REFLEKSI EKSISTENSIALISME DALAM ILMU HUKUM (SUATU UPAYA HUMANISASI TERHADAP TEORI ILMU HUKUM)

 Michel Foucault adalah seorang filosof Perancis yang melakukan refleksi filosofis yang lama terhadap ilmu pengetahuan, dalam pencarian mengenai hakekat ilmu pengetahuan, dia akhirnya menyimpulkan bahwa manusia memasuki era kematiannya sendiri, kamatian manusia atau la mort de l'homme adalah istilah yang diciptakan oleh M. Foucault setelah kematian Tuhan yang digagasi oleh Nietzsche.
Orang boleh tidak sependapat dengan M. Foucault, atau mungkin melakukan interpretasi lain. Sedangkan penulis melihat ini merupakan suatu metafor yang ingin mendiskripsikan dan mengeksplanasikan bergesernya posisi manusia dalam perkembangan ilmu pengetahuan. Dan kematian manusia sebagaimana yang dimaksudkan oleh M. Foucaultbukan merujuk pada suatu pemahaman agama tentang kiamat (the end of the world), yang menghacurkan semua alam jagad raya beserta isinya, kecuali sang Pencipta sendiri. Tetapi suatu konsep tentang hilangnya "manusia" dari roh dan ranah ilmu pengetahuan yang merupakan kategori istimewa dalam pemikiran manusia itu sendiri. Manusia tercabut secara perlahan dan mungkin secara paksa pada aras pengetahuan yang diciptakan oleh manusia itu sendiri. Manusia bukan lagi titik sentral utama dalam ilmu pengetahuan, artinya ilmu pengetahuan tidak lagi mengabdikan dirinya pada manusia secara utuh (ideal bacon), atau ilmu pengetahuan tidak lagi mengabdi semata-mata pada ilmu pengetahuan (Ideal Aristoteles), tetapi mengabdi kepada bagian dari sisi manusia, misalnya kekuasaan, keserakahan, atau berbagai macam ideology yang mewarnai, mewarnai dan mendominasi kehidupan manusia.

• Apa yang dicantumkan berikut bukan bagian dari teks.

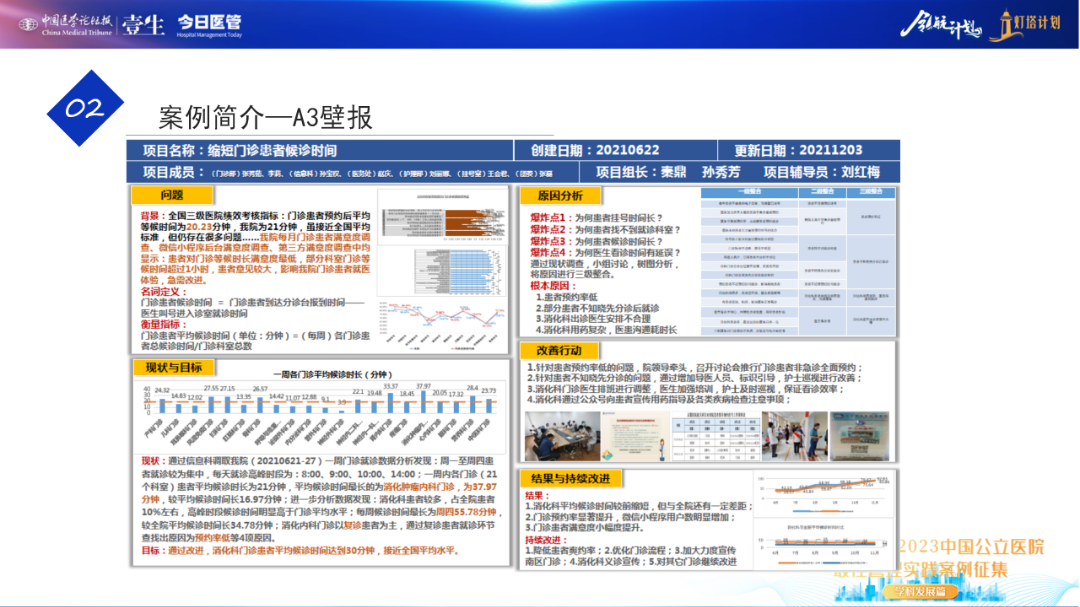Select the 结果与持续改进 section header
The image size is (1080, 607).
point(574,478)
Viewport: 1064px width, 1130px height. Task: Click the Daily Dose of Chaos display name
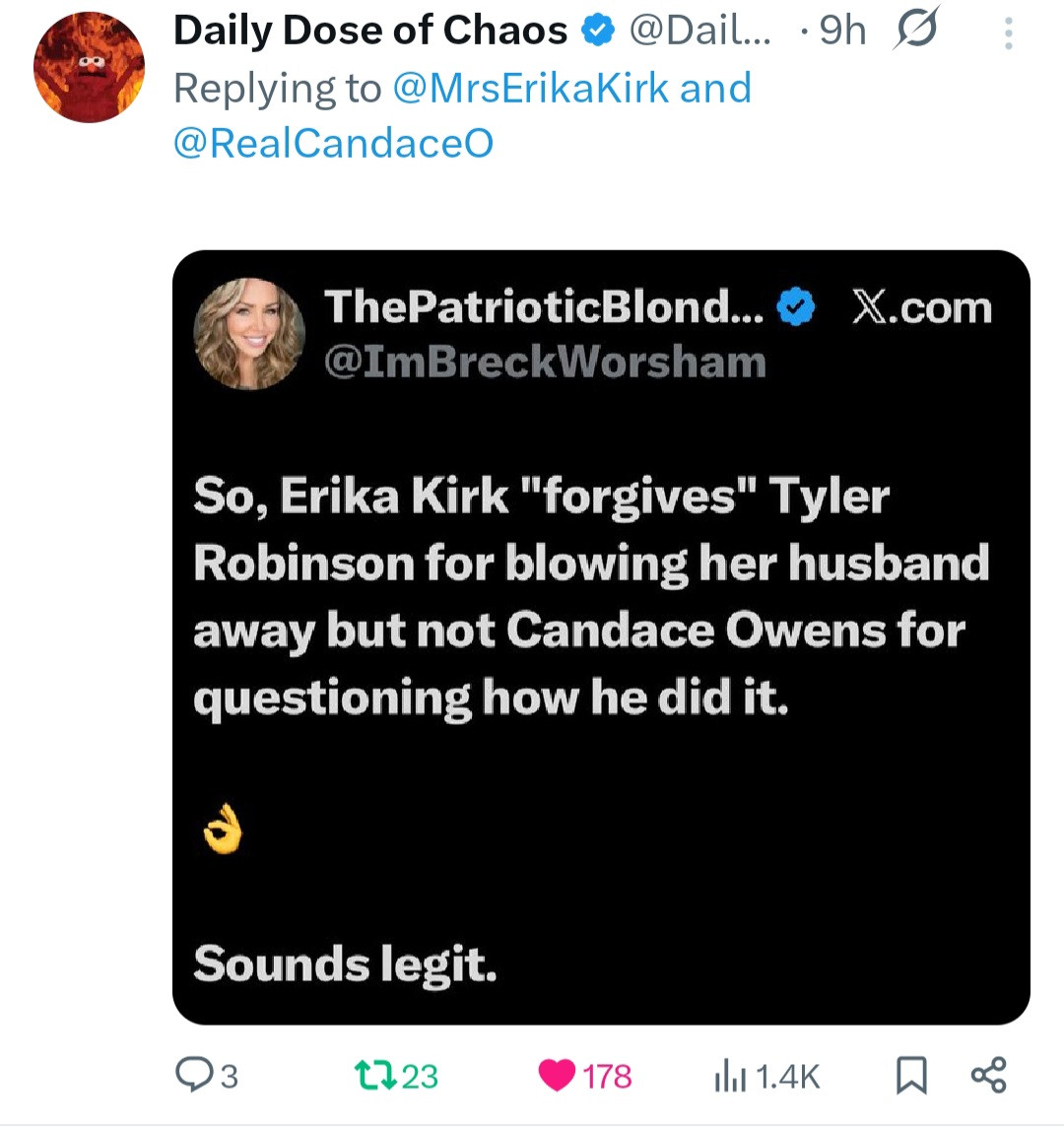coord(370,32)
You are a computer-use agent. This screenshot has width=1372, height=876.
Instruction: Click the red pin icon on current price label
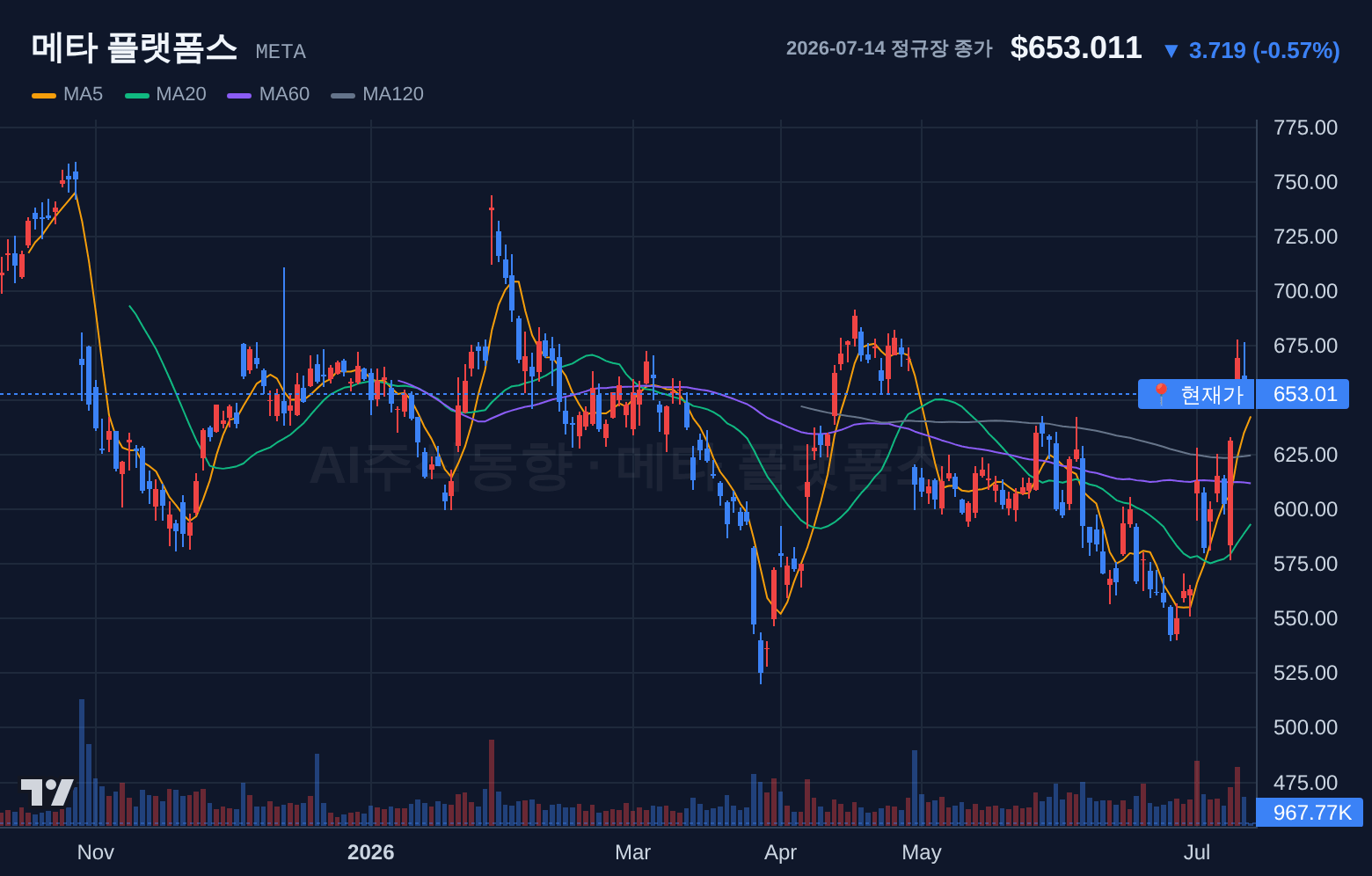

Ilmu pengetahuan tidak lagi dibentuk oleh pilar-pilar kebaikan, keindahan, ketenteraman, kebahagian yang merupakan sekian banyak dari nilai yang terdalam yang ada pada manusia. Tetapi cenderung dibangun atas kerangka kebenaran, yaitu kebenaran yang rasional dan empirikal, dan dengan sendirinya menafikan manusia yang selalu mencari kebenaran yang transendental.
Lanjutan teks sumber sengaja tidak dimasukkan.